** Assignment **
Every line below should be repeated exactly as written.

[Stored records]

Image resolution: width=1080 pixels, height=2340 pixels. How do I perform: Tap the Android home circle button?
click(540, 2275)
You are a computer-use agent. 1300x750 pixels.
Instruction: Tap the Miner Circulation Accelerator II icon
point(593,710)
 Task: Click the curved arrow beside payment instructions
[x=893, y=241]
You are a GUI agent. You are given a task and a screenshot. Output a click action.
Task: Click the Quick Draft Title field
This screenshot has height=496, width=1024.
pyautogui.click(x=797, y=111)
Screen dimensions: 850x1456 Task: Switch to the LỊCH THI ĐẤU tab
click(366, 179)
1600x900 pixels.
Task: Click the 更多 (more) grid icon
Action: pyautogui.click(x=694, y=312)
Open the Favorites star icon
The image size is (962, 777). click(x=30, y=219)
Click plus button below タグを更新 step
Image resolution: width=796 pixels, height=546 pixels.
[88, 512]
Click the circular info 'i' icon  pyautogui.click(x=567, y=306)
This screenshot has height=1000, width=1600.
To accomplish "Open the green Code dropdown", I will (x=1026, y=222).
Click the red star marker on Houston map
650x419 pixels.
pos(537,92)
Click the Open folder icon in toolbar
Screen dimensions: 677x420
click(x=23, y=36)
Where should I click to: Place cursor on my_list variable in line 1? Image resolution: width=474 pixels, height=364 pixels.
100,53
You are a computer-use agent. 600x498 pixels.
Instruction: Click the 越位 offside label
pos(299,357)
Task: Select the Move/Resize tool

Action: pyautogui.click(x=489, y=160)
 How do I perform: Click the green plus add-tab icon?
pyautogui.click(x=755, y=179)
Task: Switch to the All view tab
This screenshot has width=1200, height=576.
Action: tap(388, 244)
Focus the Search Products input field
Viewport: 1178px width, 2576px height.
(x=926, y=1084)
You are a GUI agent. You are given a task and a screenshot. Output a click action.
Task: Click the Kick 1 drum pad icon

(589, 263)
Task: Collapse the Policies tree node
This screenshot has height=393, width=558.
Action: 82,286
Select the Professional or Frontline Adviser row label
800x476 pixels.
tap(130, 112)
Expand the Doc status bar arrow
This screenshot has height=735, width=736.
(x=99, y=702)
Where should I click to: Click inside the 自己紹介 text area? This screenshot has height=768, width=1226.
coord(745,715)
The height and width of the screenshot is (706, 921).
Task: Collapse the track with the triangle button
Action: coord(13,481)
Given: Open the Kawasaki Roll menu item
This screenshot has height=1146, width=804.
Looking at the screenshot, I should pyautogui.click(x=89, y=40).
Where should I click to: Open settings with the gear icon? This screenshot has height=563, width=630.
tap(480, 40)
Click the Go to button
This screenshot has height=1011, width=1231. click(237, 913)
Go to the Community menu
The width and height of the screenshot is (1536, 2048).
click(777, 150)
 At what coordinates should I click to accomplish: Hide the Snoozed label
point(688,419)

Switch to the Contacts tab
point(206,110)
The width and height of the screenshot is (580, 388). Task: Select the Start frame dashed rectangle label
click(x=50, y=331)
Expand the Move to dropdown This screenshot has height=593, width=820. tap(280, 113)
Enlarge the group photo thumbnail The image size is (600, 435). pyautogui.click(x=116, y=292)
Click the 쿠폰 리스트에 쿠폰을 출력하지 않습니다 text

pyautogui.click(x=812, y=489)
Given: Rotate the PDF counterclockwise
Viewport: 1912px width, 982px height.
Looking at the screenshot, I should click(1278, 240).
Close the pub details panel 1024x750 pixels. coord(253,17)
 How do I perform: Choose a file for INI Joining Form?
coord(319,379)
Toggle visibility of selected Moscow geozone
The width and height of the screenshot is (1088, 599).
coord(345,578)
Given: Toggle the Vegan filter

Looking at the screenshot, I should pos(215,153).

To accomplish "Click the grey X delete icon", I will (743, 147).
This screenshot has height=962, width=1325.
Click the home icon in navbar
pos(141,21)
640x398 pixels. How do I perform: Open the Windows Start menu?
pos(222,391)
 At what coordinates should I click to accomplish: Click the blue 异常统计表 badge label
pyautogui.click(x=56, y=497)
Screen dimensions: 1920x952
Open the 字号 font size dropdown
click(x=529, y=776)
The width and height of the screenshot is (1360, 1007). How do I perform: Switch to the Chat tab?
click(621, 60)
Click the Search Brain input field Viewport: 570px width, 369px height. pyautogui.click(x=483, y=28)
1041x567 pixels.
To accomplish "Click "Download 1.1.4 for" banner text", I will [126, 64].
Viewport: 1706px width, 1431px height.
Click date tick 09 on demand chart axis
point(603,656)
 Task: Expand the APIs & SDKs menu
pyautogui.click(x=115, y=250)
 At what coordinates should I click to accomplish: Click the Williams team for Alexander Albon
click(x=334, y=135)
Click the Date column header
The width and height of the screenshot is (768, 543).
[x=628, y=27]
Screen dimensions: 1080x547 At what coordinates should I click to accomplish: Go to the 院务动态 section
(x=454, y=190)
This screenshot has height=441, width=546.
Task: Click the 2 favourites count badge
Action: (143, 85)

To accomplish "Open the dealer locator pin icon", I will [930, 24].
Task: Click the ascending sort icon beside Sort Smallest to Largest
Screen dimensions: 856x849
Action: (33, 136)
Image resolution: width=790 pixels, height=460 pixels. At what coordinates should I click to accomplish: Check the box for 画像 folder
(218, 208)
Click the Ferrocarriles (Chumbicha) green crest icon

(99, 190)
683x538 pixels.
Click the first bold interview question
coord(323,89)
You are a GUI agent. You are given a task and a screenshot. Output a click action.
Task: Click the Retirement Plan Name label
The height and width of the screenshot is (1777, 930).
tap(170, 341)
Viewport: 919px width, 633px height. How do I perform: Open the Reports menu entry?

** Solution for this problem **
Image resolution: width=1080 pixels, height=2340 pixels. How do I perform: Tap the Android home circle button?
click(540, 2275)
You are a computer-use agent. 1300x750 pixels.
Instruction: Tap the Miner Circulation Accelerator II icon
point(593,710)
 Task: Click the curved arrow beside payment instructions
[x=893, y=241]
You are a GUI agent. You are given a task and a screenshot. Output a click action.
Task: Click the Quick Draft Title field
This screenshot has height=496, width=1024.
pyautogui.click(x=797, y=111)
Screen dimensions: 850x1456 Task: Switch to the LỊCH THI ĐẤU tab
click(366, 179)
1600x900 pixels.
Task: Click the 更多 (more) grid icon
Action: pyautogui.click(x=694, y=312)
Open the Favorites star icon
The image size is (962, 777). click(x=30, y=219)
Click plus button below タグを更新 step
Image resolution: width=796 pixels, height=546 pixels.
[88, 512]
Click the circular info 'i' icon  pyautogui.click(x=567, y=306)
This screenshot has height=1000, width=1600.
To accomplish "Open the green Code dropdown", I will (x=1026, y=222).
Click the red star marker on Houston map
650x419 pixels.
pos(537,92)
Click the Open folder icon in toolbar
Screen dimensions: 677x420
click(x=23, y=36)
Where should I click to: Place cursor on my_list variable in line 1? Image resolution: width=474 pixels, height=364 pixels.
100,53
You are a computer-use agent. 600x498 pixels.
Instruction: Click the 越位 offside label
pos(299,357)
Task: Select the Move/Resize tool

Action: pyautogui.click(x=489, y=160)
 How do I perform: Click the green plus add-tab icon?
pyautogui.click(x=755, y=179)
Task: Switch to the All view tab
This screenshot has width=1200, height=576.
Action: tap(388, 244)
Focus the Search Products input field
Viewport: 1178px width, 2576px height.
(x=926, y=1084)
You are a GUI agent. You are given a task and a screenshot. Output a click action.
Task: Click the Kick 1 drum pad icon

(589, 263)
Task: Collapse the Policies tree node
This screenshot has height=393, width=558.
Action: 82,286
Select the Professional or Frontline Adviser row label
800x476 pixels.
tap(130, 112)
Expand the Doc status bar arrow
This screenshot has height=735, width=736.
(x=99, y=702)
Where should I click to: Click inside the 自己紹介 text area? This screenshot has height=768, width=1226.
coord(745,715)
The height and width of the screenshot is (706, 921).
Task: Collapse the track with the triangle button
Action: coord(13,481)
Given: Open the Kawasaki Roll menu item
This screenshot has height=1146, width=804.
Looking at the screenshot, I should pyautogui.click(x=89, y=40).
Where should I click to: Open settings with the gear icon? This screenshot has height=563, width=630.
tap(480, 40)
Click the Go to button
This screenshot has height=1011, width=1231. click(237, 913)
Go to the Community menu
The width and height of the screenshot is (1536, 2048).
click(777, 150)
 At what coordinates should I click to accomplish: Hide the Snoozed label
point(688,419)

Switch to the Contacts tab
point(206,110)
The width and height of the screenshot is (580, 388). Task: Select the Start frame dashed rectangle label
click(x=50, y=331)
Expand the Move to dropdown This screenshot has height=593, width=820. tap(280, 113)
Enlarge the group photo thumbnail The image size is (600, 435). pyautogui.click(x=116, y=292)
Click the 쿠폰 리스트에 쿠폰을 출력하지 않습니다 text

pyautogui.click(x=812, y=489)
Given: Rotate the PDF counterclockwise
Viewport: 1912px width, 982px height.
Looking at the screenshot, I should click(1278, 240).
Close the pub details panel 1024x750 pixels. coord(253,17)
 How do I perform: Choose a file for INI Joining Form?
coord(319,379)
Toggle visibility of selected Moscow geozone
The width and height of the screenshot is (1088, 599).
coord(345,578)
Given: Toggle the Vegan filter

Looking at the screenshot, I should pos(215,153).

To accomplish "Click the grey X delete icon", I will (743, 147).
This screenshot has height=962, width=1325.
Click the home icon in navbar
pos(141,21)
640x398 pixels. How do I perform: Open the Windows Start menu?
pos(222,391)
 At what coordinates should I click to accomplish: Click the blue 异常统计表 badge label
pyautogui.click(x=56, y=497)
Screen dimensions: 1920x952
Open the 字号 font size dropdown
click(x=529, y=776)
The width and height of the screenshot is (1360, 1007). How do I perform: Switch to the Chat tab?
click(621, 60)
Click the Search Brain input field Viewport: 570px width, 369px height. pyautogui.click(x=483, y=28)
1041x567 pixels.
To accomplish "Click "Download 1.1.4 for" banner text", I will [126, 64].
Viewport: 1706px width, 1431px height.
Click date tick 09 on demand chart axis
point(603,656)
 Task: Expand the APIs & SDKs menu
pyautogui.click(x=115, y=250)
 At what coordinates should I click to accomplish: Click the Williams team for Alexander Albon
click(x=334, y=135)
Click the Date column header
The width and height of the screenshot is (768, 543).
[x=628, y=27]
Screen dimensions: 1080x547 At what coordinates should I click to accomplish: Go to the 院务动态 section
(x=454, y=190)
This screenshot has height=441, width=546.
Task: Click the 2 favourites count badge
Action: (143, 85)

To accomplish "Open the dealer locator pin icon", I will [930, 24].
Task: Click the ascending sort icon beside Sort Smallest to Largest
Screen dimensions: 856x849
Action: (33, 136)
Image resolution: width=790 pixels, height=460 pixels. At what coordinates should I click to accomplish: Check the box for 画像 folder
(218, 208)
Click the Ferrocarriles (Chumbicha) green crest icon

(99, 190)
683x538 pixels.
Click the first bold interview question
coord(323,89)
You are a GUI agent. You are given a task and a screenshot. Output a click action.
Task: Click the Retirement Plan Name label
The height and width of the screenshot is (1777, 930).
tap(170, 341)
Viewport: 919px width, 633px height. How do I perform: Open the Reports menu entry?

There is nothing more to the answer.